Mideast crisis in Manhattan,
By Shoshana Kordova, Haaretz (Israel), February 7, 2005
"A controversial movie depicting pro-Israel students' allegations of intimidation at the hands of Columbia University professors is only the first step in a campaign needed to fight the "new anti-Semitism" rampant on American college campuses, Minister Natan Sharansky said at the first Jerusalem screening of "Columbia Unbecoming." Deploring the fact that only a small amount of Jewish students are willing to complain publicly about anti-Semitic and anti-Israel sentiments, the minister of Jerusalem and Diaspora affairs compared today's college students to a group with which he is more familiar: Russian Jews who kept silent because they feared state retaliation if they spoke out about their plight. "The future leaders of American Jewry are becoming 'Jews of Silence,'" Sharansky said Saturday night at the Menachem Begin Heritage Center, where the movie was shown to an audience of about 400. "There are islands of anti-Semitism, and these islands are student campuses," said Sharansky, who has visited 26 American college campuses as part of his "Back to the Campus' initiative. "And all this is done in the name of academic freedom." Indeed, both sides of the intimidation complaints at the Ivy League university in New York are wielding the sword of academic freedom, with each party claiming its own liberties are being suppressed by the other ... But professors say the allegations stifle their freedom to express pro-Palestinian views, with one calling it a campaign against critics of Israel. "This witch-hunt aims to stifle pluralism, academic freedom, and the freedom of expression on university campuses in order to ensure that only one opinion is permitted, that of uncritical support for the State of Israel," Prof.
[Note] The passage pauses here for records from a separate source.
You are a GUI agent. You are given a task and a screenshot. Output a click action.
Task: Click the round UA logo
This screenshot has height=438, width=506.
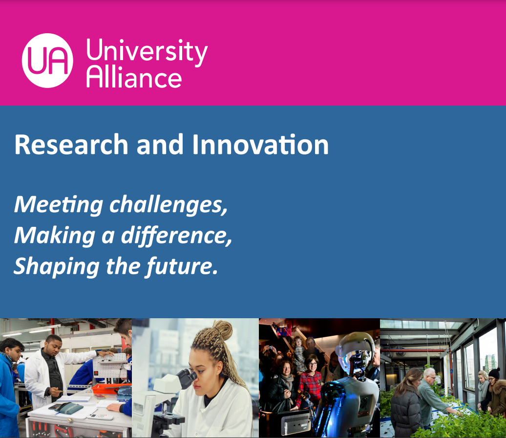47,61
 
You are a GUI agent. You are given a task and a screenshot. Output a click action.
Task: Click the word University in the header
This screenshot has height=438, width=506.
147,51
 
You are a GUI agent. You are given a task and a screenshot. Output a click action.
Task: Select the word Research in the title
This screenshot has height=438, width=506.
71,144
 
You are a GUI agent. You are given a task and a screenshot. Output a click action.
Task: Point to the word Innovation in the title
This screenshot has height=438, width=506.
260,144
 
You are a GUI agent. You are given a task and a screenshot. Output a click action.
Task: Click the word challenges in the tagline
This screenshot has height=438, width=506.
168,205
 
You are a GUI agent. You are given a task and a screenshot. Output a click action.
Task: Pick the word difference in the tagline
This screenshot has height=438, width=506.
176,236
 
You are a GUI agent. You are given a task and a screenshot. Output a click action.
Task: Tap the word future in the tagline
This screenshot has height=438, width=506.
182,266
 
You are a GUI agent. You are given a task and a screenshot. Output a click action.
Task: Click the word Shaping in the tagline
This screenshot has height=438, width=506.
56,266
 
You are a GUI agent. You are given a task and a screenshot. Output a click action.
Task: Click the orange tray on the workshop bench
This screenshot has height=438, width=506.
111,388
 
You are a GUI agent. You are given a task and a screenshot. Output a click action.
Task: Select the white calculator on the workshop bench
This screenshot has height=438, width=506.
100,416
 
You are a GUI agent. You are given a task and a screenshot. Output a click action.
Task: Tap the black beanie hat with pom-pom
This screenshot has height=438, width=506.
494,373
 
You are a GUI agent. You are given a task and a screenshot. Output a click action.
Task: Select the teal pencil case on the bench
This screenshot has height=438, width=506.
69,408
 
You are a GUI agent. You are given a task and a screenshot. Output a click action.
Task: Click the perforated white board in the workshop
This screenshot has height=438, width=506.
110,366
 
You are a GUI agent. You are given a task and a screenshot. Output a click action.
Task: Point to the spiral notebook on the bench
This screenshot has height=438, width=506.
74,399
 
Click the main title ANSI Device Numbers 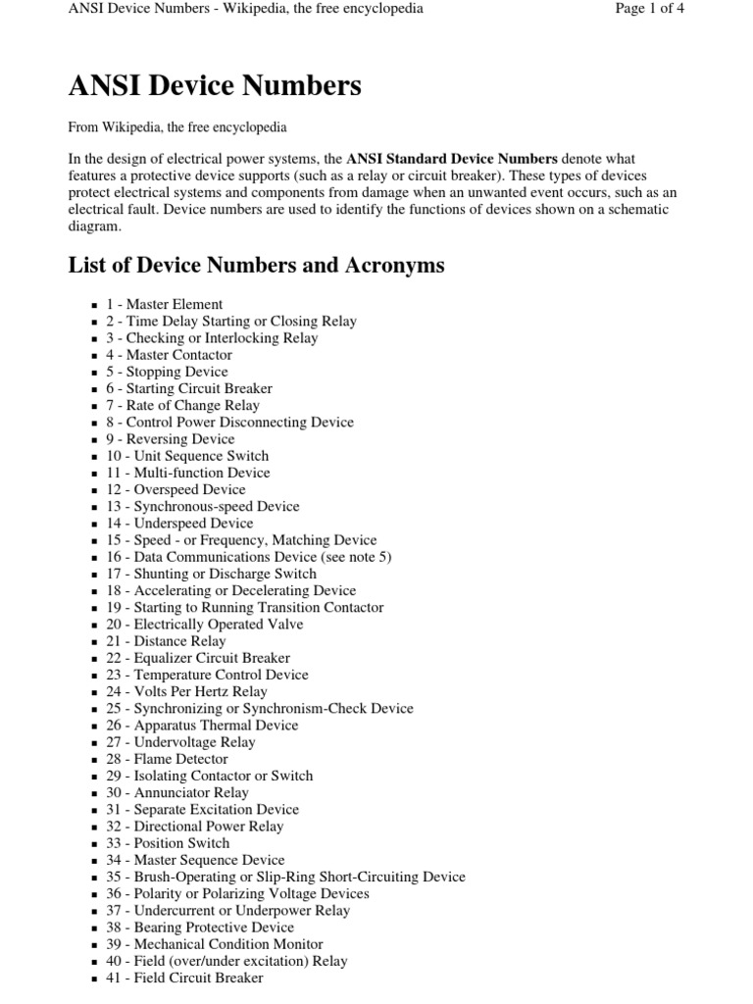tap(215, 86)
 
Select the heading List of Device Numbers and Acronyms tap(256, 265)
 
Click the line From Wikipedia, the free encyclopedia tap(177, 127)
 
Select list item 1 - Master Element tap(165, 304)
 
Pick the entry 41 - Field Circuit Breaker tap(184, 978)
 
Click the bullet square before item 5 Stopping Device tap(94, 373)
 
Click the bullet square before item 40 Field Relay tap(94, 962)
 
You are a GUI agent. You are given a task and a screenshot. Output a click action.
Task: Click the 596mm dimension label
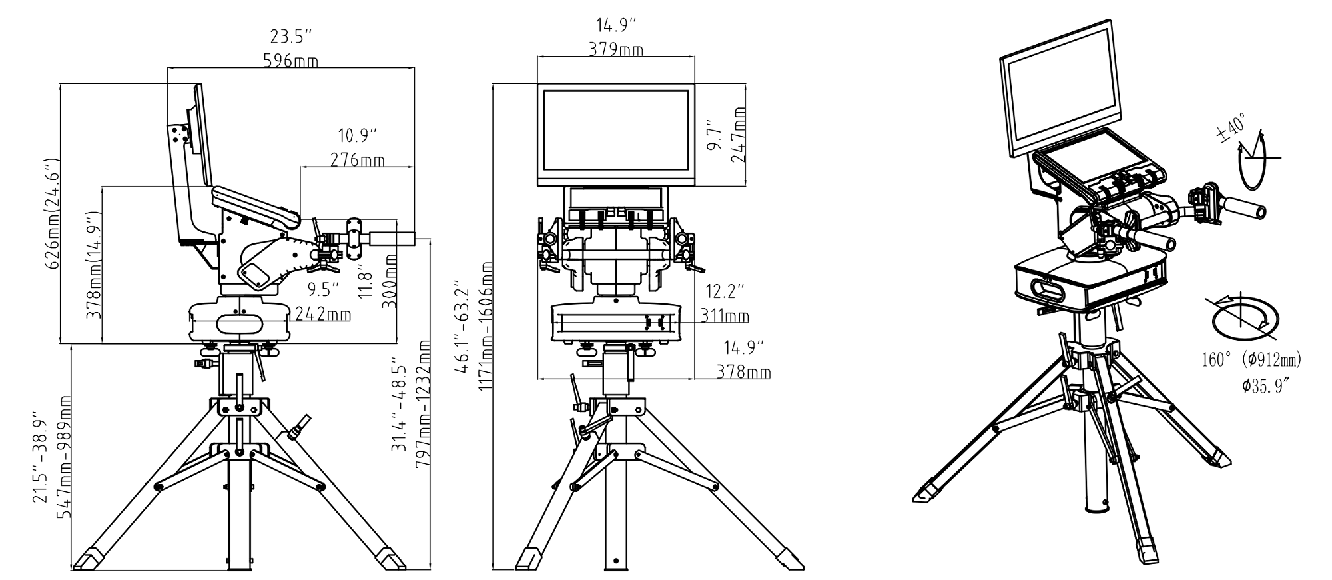pos(291,61)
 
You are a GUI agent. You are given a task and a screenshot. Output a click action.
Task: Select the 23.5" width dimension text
pos(291,36)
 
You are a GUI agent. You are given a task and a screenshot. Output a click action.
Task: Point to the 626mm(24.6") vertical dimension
pos(53,213)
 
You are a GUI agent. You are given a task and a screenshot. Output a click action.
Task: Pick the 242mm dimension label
pos(323,313)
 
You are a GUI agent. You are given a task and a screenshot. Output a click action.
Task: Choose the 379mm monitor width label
pos(616,50)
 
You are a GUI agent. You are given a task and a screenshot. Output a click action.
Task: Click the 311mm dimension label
pos(725,315)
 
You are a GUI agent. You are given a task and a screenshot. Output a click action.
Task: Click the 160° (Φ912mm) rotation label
pos(1251,361)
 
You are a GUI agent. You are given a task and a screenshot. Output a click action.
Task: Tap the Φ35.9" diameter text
pos(1266,386)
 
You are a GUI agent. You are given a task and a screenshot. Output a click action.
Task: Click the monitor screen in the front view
pos(615,130)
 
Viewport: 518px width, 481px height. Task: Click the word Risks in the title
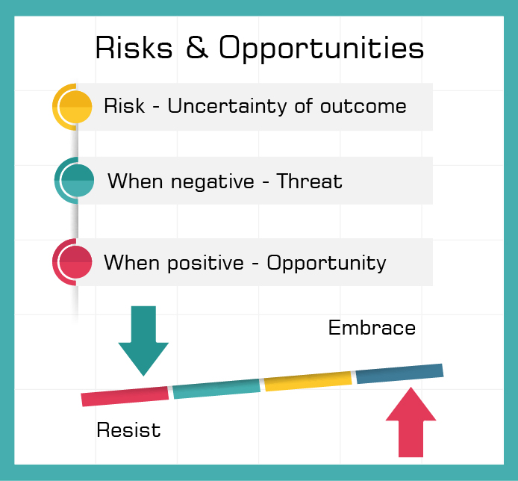click(134, 48)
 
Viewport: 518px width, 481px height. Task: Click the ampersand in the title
click(197, 47)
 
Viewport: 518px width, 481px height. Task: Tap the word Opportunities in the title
click(321, 49)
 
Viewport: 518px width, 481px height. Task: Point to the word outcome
click(363, 107)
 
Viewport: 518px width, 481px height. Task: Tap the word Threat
click(309, 181)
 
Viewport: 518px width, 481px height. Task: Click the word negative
click(213, 182)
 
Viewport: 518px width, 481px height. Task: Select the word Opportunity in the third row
click(326, 264)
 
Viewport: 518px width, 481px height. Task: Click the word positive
click(206, 264)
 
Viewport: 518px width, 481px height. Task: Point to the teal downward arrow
click(143, 341)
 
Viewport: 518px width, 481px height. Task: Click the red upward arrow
click(411, 422)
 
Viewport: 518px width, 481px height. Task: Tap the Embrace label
click(372, 328)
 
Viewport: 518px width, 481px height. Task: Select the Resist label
click(128, 430)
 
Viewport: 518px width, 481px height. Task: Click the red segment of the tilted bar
click(125, 397)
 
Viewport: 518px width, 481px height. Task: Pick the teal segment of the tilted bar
click(216, 389)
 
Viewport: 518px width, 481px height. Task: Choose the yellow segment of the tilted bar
click(308, 381)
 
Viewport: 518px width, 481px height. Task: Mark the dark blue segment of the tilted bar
click(400, 374)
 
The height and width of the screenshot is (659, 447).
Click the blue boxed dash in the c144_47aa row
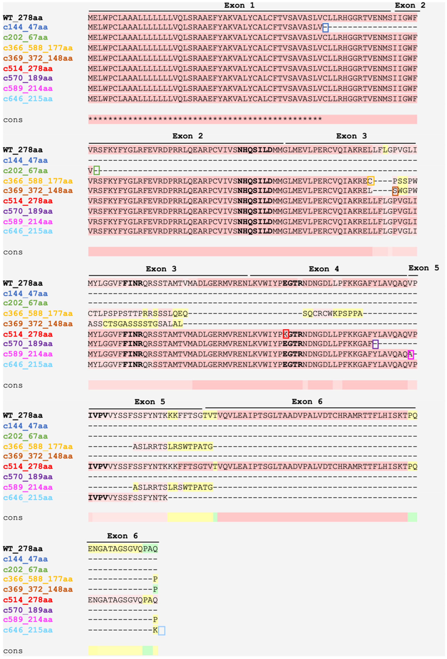(x=325, y=27)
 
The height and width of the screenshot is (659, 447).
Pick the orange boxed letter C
(x=370, y=181)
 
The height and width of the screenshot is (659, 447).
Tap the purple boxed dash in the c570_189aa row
(x=375, y=344)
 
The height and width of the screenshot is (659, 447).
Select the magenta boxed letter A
(x=410, y=354)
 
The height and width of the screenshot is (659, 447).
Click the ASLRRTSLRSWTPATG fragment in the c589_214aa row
(x=173, y=487)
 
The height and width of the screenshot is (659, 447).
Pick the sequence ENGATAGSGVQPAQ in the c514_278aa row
(x=123, y=600)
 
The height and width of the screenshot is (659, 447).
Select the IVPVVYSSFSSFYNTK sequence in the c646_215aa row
(x=128, y=497)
Joseph Massad of the Middle East department wrote on his Web site. The New York Civil Liberties Union recently endorsed the professors' positions. In a December 20 letter to Columbia's president, Lee Bollinger, the organization said "the claims of incivility of professors in their treatment of students seem, in this case, to be inextricably bound to the ideological disputes between certain professors and the students advancing these claims... Thus, the criticism of these academics must be seen for what it is: an assault upon principles of academic freedom and upon political speech."